Aos 16 anos, você se apresentou no Centro de Tradições Gaúchas que era comandado por seu pai. O que ficou dessa experiência no músico bem-sucedido que viria a se tornar?
Eu não venho de uma família de músicos, ganhei uma gaita quando tinha 12 anos, mas não como um instrumento musical e sim como um brinquedo. Meus pais sempre foram ligados ao folclore e eu me criei dentro de um CTG chamado CTG 35 – Centro de Tradições Gaúchas. Comecei dançando na invernada artística, mas logo me tornei gaiteiro das atividades internas do CTG. Neste período estavam começando os festivais nativistas no estado e eu fui convidado para participar de um na cidade de Uruguaiana chamado Califórnia da canção nativa. Este foi o primeiro grande palco que eu me apresentei, a partir daí comecei a participar em diversos festivais pelo estado do Rio Grande do Sul.
Críticos dizem que sua música é uma mistura de folclore com modernidade. Como você definiria o seu estilo que eles [críticos] dizem ser inconfundível?
Penso que o segredo para tudo na vida é o equilíbrio e na música não seria diferente. Eu procuro fazer uma música regional que me identifique com a minha origem que é o Rio Grande do Sul, mas que, ao mesmo tempo, seja uma música universal. Este ponto de equilíbrio nunca está no mesmo lugar a gente vai aprendendo muito ao longo da vida e das experiências musicais que vão acontecendo. É muito importante a experimentação e a mistura de ritmos e influências. Apenas um limite eu acho importante: o de não descaracterizar a origem da minha música que é o Rio Grande do Sul.
Gostaria que falasse um pouco sobre o seu disco “Gaita na Fábrica” lançado no início deste ano.

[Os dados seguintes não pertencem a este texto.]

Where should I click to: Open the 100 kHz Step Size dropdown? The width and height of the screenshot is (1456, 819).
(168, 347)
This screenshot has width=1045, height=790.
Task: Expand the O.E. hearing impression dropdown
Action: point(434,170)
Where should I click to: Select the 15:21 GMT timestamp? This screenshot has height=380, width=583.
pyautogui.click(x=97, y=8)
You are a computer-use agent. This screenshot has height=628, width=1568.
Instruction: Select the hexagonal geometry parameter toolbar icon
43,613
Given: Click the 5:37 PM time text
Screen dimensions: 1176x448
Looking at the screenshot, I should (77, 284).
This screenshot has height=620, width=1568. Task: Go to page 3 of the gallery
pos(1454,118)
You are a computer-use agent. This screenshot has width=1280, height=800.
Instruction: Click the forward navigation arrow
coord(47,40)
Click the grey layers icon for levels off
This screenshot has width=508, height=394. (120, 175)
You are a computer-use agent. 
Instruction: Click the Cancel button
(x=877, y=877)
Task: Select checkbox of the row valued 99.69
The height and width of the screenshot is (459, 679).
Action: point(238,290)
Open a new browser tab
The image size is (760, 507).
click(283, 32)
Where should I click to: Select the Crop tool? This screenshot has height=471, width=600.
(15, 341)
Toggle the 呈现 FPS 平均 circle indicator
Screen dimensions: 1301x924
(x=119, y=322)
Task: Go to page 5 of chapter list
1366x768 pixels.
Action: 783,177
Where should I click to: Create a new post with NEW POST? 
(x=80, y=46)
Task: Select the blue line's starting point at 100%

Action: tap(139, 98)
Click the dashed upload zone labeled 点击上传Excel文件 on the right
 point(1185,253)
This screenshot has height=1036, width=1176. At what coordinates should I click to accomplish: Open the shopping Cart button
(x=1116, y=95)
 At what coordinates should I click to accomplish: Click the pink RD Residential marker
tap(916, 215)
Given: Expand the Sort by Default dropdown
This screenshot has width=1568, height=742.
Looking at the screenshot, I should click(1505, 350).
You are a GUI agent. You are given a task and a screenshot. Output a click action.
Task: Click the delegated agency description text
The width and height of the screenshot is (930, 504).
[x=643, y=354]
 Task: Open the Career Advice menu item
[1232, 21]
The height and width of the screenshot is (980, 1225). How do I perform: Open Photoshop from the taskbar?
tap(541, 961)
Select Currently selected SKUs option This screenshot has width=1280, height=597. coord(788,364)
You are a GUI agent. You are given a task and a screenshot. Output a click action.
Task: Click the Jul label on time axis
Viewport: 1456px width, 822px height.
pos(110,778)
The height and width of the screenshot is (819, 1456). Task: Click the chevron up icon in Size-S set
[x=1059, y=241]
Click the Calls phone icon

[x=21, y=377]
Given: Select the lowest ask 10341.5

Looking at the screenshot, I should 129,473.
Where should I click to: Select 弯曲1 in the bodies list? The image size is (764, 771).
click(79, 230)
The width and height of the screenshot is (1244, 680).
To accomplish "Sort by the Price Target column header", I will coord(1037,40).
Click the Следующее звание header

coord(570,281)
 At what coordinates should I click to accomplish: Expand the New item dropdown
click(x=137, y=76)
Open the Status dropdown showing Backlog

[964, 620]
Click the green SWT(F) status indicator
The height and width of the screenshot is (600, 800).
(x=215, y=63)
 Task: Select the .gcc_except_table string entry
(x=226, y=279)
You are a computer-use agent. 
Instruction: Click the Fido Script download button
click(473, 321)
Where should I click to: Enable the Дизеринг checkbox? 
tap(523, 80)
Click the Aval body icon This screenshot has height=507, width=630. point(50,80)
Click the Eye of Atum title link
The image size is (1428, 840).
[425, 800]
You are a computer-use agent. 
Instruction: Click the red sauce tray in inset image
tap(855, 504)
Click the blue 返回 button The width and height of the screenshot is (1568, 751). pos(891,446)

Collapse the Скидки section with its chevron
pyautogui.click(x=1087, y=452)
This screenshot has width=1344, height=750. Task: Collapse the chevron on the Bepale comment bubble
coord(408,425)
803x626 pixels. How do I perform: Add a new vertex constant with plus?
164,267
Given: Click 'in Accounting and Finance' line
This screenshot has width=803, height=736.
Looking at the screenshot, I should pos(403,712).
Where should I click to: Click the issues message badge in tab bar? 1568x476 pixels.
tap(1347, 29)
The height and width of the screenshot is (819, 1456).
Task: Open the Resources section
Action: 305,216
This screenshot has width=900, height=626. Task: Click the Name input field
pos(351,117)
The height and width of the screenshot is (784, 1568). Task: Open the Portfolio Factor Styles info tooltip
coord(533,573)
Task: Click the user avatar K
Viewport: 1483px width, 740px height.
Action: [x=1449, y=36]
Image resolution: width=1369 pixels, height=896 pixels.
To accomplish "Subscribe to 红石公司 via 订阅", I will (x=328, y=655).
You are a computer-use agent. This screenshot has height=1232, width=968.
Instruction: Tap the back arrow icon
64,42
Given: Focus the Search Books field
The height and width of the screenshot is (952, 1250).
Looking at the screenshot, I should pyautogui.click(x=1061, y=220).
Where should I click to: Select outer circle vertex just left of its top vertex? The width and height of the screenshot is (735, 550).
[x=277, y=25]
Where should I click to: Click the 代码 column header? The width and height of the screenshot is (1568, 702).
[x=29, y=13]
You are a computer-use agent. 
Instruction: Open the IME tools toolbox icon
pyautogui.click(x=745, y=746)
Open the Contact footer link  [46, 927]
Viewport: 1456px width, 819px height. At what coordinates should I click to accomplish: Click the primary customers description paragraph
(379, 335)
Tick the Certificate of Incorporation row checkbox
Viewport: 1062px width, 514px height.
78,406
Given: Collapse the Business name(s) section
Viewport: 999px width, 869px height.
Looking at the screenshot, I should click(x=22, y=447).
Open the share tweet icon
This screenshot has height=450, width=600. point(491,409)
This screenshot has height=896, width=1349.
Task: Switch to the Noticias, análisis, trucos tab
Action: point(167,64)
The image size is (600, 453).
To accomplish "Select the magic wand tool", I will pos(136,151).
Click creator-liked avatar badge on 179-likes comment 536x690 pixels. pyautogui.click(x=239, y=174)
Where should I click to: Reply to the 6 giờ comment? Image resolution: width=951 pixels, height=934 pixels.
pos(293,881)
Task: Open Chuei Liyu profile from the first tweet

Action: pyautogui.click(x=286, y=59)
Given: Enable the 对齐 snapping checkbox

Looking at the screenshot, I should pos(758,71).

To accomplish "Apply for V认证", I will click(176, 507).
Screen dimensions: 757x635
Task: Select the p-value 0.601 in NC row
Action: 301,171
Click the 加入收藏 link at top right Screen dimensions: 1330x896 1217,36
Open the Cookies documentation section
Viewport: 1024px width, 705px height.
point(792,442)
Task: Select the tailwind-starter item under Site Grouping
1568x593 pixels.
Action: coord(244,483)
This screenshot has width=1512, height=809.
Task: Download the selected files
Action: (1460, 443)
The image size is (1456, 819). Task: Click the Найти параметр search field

O disco “Gaita na Fábrica” que lancei agora neste início de ano foi gravado na Fábrica de Gaiteiros por isso o nome. Utilizamos o auditório que existe no local, retiramos as cadeiras e aproveitamos o tratamento acústico e utilizamos como uma grande sala, ficou um lugar muito agradável, pois, fica às margens do rio Guaíba com um visual e uma energia fantástica. Gravei com o quarteto que me acompanha a mais de 20 anos que são Pedro Figueiredo no sax e flauta, Daniel Sá violão e Victor Peixoto no piano. A maioria das músicas é autoral e como gravamos na Barra do Ribeiro as margens do rio quase todas tem nome relacionado a água e à cidade. É o meu 34º trabalho entre vinil, CD e DVD.